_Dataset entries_
───

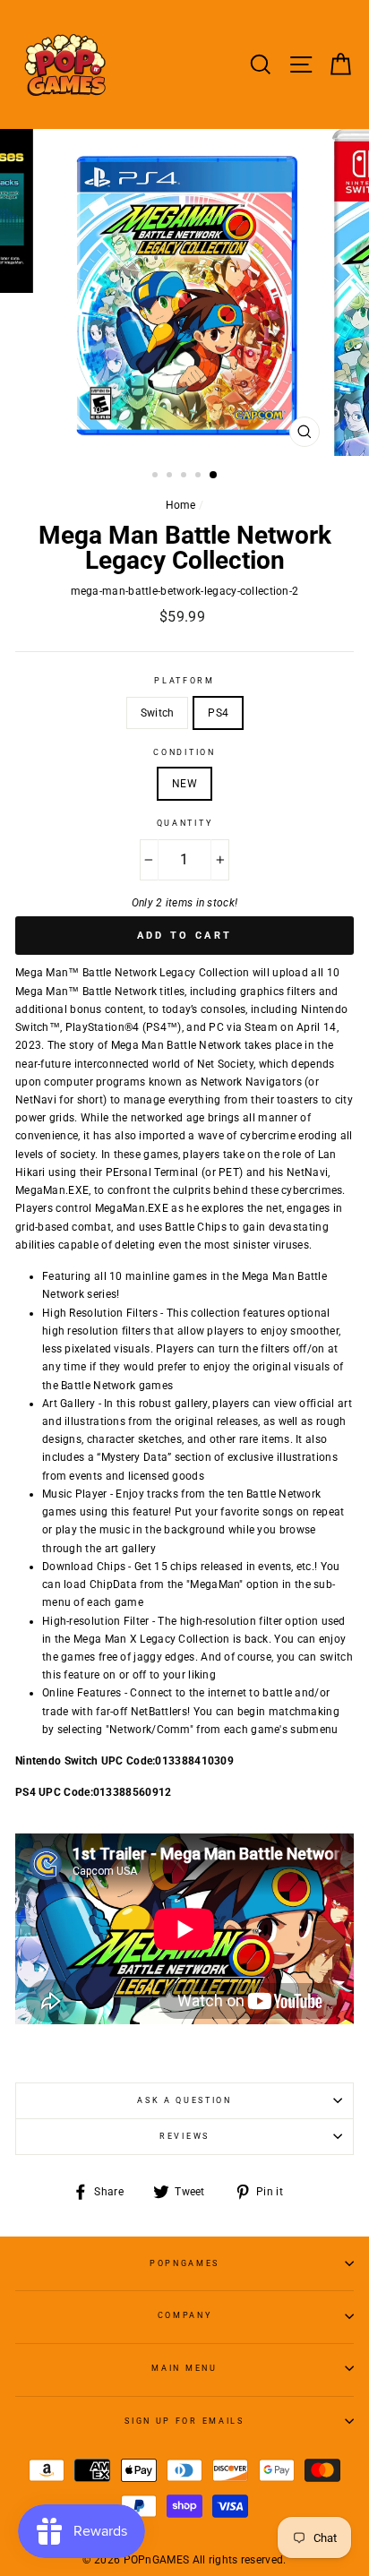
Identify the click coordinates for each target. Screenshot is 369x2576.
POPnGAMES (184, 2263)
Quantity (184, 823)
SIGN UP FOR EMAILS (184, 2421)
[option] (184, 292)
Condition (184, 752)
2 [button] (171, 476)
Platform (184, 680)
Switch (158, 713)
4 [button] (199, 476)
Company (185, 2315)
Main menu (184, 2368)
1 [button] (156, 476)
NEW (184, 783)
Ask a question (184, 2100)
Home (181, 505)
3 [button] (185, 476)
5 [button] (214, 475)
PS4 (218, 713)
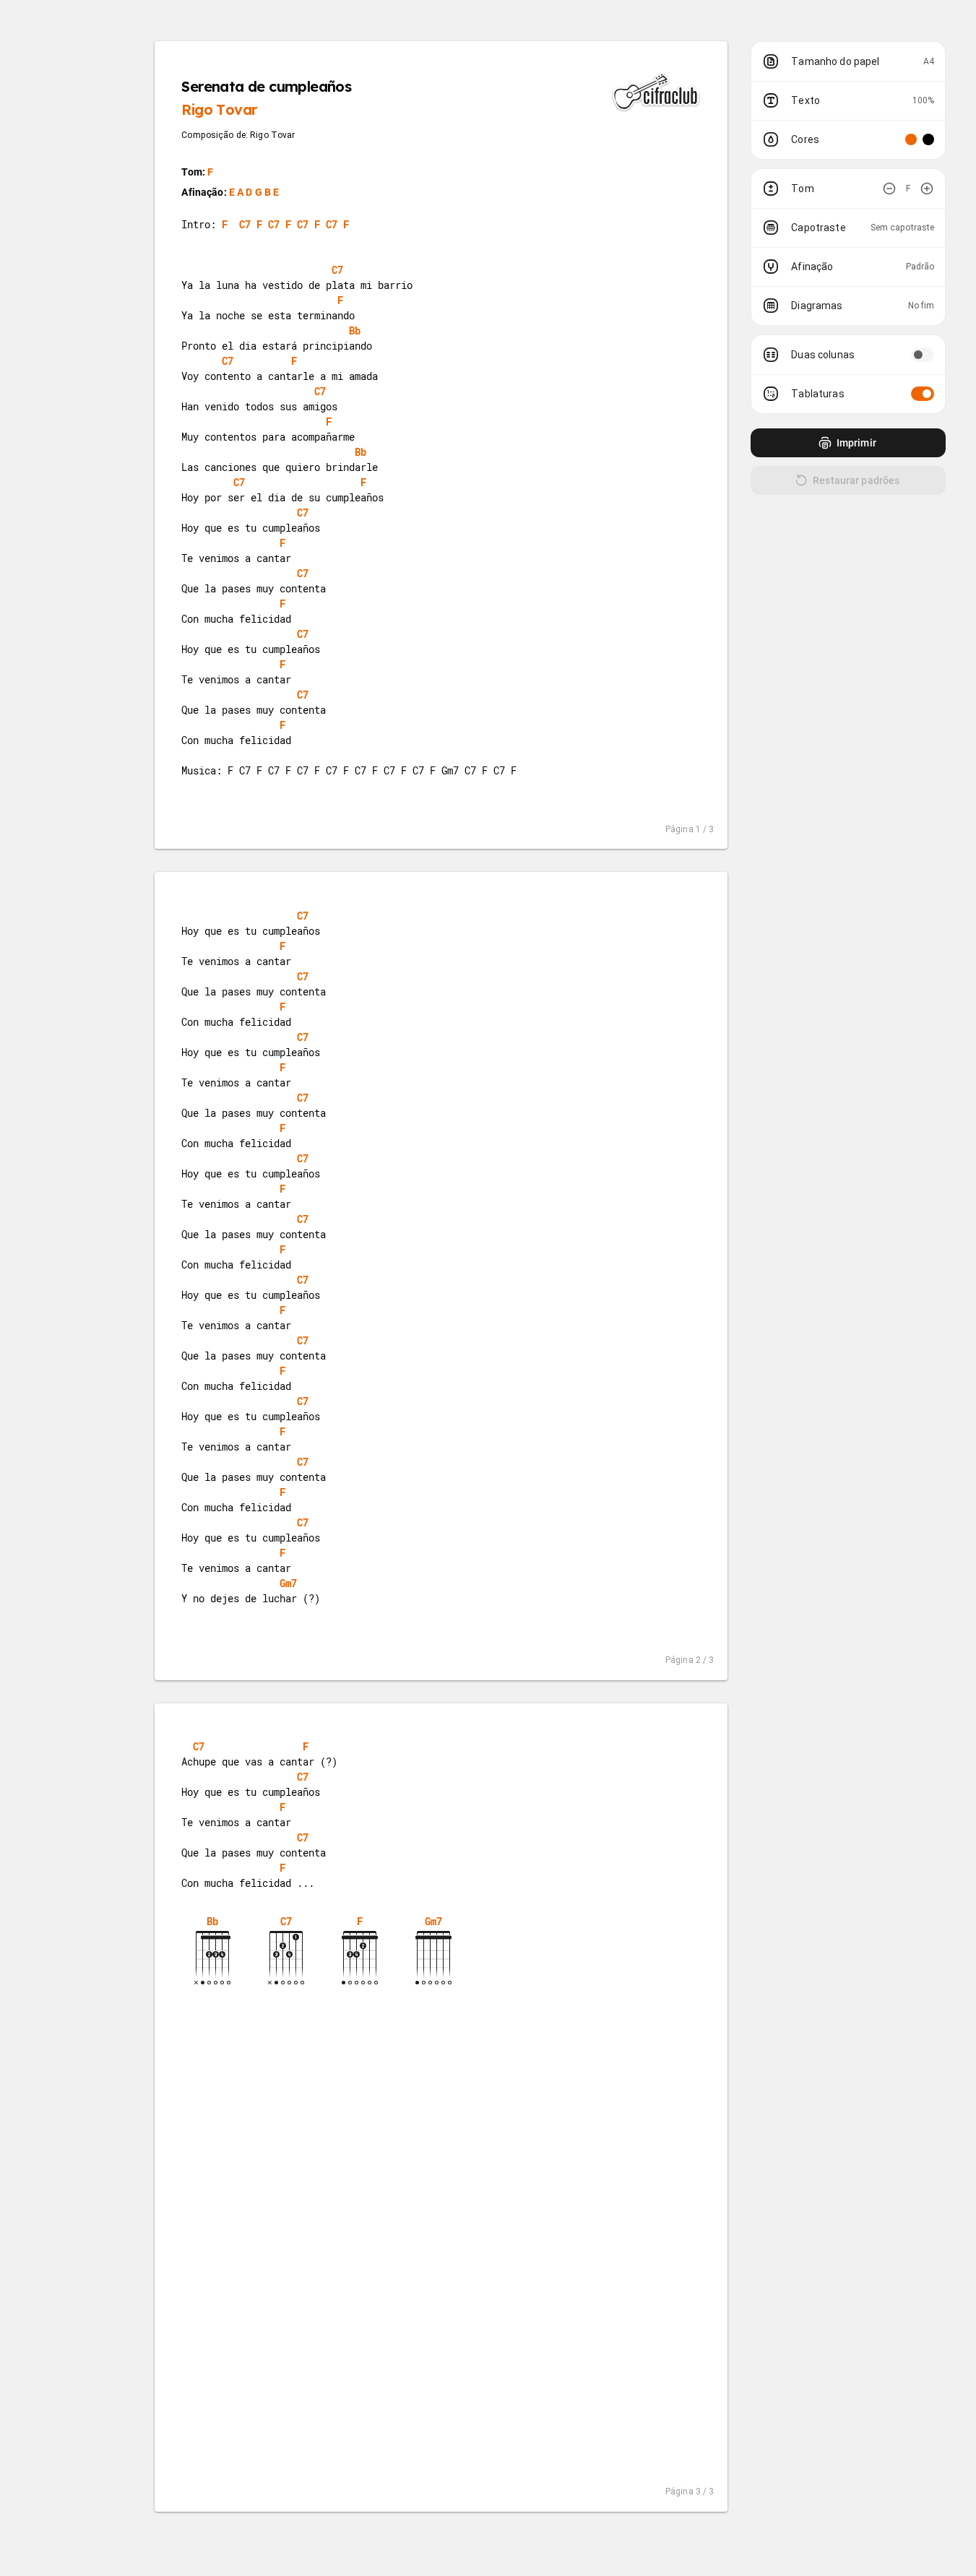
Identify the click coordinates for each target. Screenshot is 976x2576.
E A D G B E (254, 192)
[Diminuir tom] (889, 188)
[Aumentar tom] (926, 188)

───

_Exercise directions_
Pictures are to be left out; otherwise, retype exactly the lines from the first line of the data through the line containing "Switch (158, 713)".

_Answer box_
Identify the click coordinates for each target. Screenshot is 369x2576.
POPnGAMES (184, 2263)
Quantity (184, 823)
SIGN UP FOR EMAILS (184, 2421)
[option] (184, 292)
Condition (184, 752)
2 [button] (171, 476)
Platform (184, 680)
Switch (158, 713)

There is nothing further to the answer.